*Aim of the task*. Collect every line of the listing below that contains the string "should", matching case exactly.

*Supplied data*.

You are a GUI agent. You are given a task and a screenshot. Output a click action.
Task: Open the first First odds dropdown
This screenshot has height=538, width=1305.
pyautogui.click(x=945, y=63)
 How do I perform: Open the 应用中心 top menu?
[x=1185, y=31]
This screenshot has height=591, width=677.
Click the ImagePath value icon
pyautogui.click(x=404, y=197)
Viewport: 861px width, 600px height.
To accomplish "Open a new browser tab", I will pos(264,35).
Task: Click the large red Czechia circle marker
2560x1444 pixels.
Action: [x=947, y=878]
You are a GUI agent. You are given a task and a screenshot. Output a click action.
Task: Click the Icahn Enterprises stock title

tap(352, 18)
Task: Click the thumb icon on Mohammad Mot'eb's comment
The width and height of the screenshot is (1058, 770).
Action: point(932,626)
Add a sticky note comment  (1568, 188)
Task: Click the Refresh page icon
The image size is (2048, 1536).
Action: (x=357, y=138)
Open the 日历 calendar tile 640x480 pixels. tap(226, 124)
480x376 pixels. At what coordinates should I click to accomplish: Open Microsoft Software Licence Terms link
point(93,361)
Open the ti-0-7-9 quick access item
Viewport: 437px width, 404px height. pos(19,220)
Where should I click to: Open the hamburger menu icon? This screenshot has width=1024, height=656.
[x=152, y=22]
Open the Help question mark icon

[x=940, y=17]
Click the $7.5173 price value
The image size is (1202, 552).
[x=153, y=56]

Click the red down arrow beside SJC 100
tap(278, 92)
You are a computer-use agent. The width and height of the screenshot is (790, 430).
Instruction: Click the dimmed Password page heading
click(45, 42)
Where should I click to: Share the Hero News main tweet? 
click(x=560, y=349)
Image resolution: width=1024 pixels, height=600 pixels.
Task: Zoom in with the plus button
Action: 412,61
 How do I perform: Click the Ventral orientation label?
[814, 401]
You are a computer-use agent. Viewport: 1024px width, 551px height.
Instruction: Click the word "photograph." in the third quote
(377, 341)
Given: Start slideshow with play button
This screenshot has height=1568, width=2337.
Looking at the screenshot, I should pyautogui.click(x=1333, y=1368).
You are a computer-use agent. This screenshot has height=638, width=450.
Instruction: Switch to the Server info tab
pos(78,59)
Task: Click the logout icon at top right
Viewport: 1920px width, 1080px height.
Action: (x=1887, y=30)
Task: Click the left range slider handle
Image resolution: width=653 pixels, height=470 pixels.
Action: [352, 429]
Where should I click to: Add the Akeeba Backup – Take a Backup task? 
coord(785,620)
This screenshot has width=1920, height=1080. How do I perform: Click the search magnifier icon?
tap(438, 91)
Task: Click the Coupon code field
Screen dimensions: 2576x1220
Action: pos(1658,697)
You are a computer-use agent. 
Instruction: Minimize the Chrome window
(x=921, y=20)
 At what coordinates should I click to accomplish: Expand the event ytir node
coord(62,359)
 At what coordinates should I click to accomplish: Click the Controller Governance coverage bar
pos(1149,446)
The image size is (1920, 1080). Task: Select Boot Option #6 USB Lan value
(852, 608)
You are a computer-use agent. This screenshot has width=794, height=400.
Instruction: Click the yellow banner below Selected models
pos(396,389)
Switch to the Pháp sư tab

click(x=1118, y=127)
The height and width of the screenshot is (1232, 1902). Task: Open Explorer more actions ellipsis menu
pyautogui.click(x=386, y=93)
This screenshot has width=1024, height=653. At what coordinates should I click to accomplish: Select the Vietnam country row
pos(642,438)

*Written response*.
480x376 pixels. At what coordinates should I click to accomplish: Open Microsoft Software Licence Terms link
Where should I click to: Open the hamburger menu icon? This screenshot has width=1024, height=656.
Where should I click to: Share the Hero News main tweet? 
Looking at the screenshot, I should pyautogui.click(x=1333, y=1368).
Where should I click to: Add the Akeeba Backup – Take a Backup task? 
 At what coordinates should I click to accomplish: Expand the event ytir node
 At what coordinates should I click to accomplish: Click the Controller Governance coverage bar
This screenshot has width=1024, height=653. At what coordinates should I click to accomplish: Select the Vietnam country row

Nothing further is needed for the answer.